Problem requirements ▸ Write out nothing except the lines running from the one containing "here (456, 424)" to the last line of the data, exactly as they stand.

* * * * *

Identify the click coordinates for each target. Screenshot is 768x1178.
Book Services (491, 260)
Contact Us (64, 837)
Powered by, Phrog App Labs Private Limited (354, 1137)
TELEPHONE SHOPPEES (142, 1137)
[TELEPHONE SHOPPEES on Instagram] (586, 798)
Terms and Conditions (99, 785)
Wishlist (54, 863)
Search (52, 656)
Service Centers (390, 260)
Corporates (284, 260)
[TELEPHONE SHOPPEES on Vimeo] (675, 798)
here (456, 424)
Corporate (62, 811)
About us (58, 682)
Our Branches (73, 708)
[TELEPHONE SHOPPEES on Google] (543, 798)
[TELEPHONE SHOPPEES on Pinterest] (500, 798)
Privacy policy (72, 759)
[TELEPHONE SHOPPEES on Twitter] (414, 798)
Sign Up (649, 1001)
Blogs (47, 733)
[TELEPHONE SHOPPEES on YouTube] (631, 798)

* * * * *

Result for this task ▸
here (456, 424)
Corporate (62, 811)
About us (58, 682)
Our Branches (73, 708)
[TELEPHONE SHOPPEES on Google] (543, 798)
[TELEPHONE SHOPPEES on Pinterest] (500, 798)
Privacy policy (72, 759)
[TELEPHONE SHOPPEES on Twitter] (414, 798)
Sign Up (649, 1001)
Blogs (47, 733)
[TELEPHONE SHOPPEES on YouTube] (631, 798)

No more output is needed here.